Given information>
-------

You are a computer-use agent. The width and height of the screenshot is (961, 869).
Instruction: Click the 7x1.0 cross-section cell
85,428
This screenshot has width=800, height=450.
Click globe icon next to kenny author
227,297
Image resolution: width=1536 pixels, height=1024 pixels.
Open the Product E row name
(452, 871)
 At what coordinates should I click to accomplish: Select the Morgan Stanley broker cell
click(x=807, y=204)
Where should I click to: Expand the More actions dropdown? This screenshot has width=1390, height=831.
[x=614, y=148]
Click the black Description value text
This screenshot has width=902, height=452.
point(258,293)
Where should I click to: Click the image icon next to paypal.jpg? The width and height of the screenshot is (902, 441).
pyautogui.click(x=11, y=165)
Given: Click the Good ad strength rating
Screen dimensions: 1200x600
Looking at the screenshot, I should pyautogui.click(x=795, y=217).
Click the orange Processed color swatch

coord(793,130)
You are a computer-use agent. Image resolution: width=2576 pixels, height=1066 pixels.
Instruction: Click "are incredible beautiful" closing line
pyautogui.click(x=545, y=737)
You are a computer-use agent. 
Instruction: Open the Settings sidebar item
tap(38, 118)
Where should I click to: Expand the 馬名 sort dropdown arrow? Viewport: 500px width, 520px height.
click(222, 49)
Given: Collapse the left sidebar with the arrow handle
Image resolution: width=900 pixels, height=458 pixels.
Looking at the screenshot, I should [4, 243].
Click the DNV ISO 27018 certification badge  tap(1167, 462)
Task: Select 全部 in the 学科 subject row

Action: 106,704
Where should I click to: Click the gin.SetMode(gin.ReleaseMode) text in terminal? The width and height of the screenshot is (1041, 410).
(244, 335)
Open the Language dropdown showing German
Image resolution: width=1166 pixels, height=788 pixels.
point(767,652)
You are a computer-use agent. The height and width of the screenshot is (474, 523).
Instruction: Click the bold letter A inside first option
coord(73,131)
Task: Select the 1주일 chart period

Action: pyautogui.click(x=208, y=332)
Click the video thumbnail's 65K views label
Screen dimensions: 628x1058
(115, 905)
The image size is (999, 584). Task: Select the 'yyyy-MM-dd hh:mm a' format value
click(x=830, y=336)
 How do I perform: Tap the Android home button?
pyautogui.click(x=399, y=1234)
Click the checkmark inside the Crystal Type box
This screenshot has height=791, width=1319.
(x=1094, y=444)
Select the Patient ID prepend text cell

-------

Work request> Take the entries above and set them all down again exactly as they read.

Result>
You are a computer-use agent. The width and height of the screenshot is (961, 869).
Instruction: Click the 7x1.0 cross-section cell
85,428
This screenshot has width=800, height=450.
Click globe icon next to kenny author
227,297
Image resolution: width=1536 pixels, height=1024 pixels.
Open the Product E row name
(452, 871)
 At what coordinates should I click to accomplish: Select the Morgan Stanley broker cell
click(x=807, y=204)
Where should I click to: Expand the More actions dropdown? This screenshot has width=1390, height=831.
[x=614, y=148]
Click the black Description value text
This screenshot has width=902, height=452.
point(258,293)
Where should I click to: Click the image icon next to paypal.jpg? The width and height of the screenshot is (902, 441).
pyautogui.click(x=11, y=165)
Given: Click the Good ad strength rating
Screen dimensions: 1200x600
Looking at the screenshot, I should pyautogui.click(x=795, y=217).
Click the orange Processed color swatch

coord(793,130)
You are a computer-use agent. Image resolution: width=2576 pixels, height=1066 pixels.
Instruction: Click "are incredible beautiful" closing line
pyautogui.click(x=545, y=737)
You are a computer-use agent. 
Instruction: Open the Settings sidebar item
tap(38, 118)
Where should I click to: Expand the 馬名 sort dropdown arrow? Viewport: 500px width, 520px height.
click(222, 49)
Given: Collapse the left sidebar with the arrow handle
Image resolution: width=900 pixels, height=458 pixels.
Looking at the screenshot, I should [4, 243].
Click the DNV ISO 27018 certification badge  tap(1167, 462)
Task: Select 全部 in the 学科 subject row

Action: 106,704
Where should I click to: Click the gin.SetMode(gin.ReleaseMode) text in terminal? The width and height of the screenshot is (1041, 410).
(244, 335)
Open the Language dropdown showing German
Image resolution: width=1166 pixels, height=788 pixels.
point(767,652)
You are a computer-use agent. The height and width of the screenshot is (474, 523).
Instruction: Click the bold letter A inside first option
coord(73,131)
Task: Select the 1주일 chart period

Action: pyautogui.click(x=208, y=332)
Click the video thumbnail's 65K views label
Screen dimensions: 628x1058
(115, 905)
The image size is (999, 584). Task: Select the 'yyyy-MM-dd hh:mm a' format value
click(x=830, y=336)
 How do I perform: Tap the Android home button?
pyautogui.click(x=399, y=1234)
Click the checkmark inside the Crystal Type box
This screenshot has height=791, width=1319.
(x=1094, y=444)
Select the Patient ID prepend text cell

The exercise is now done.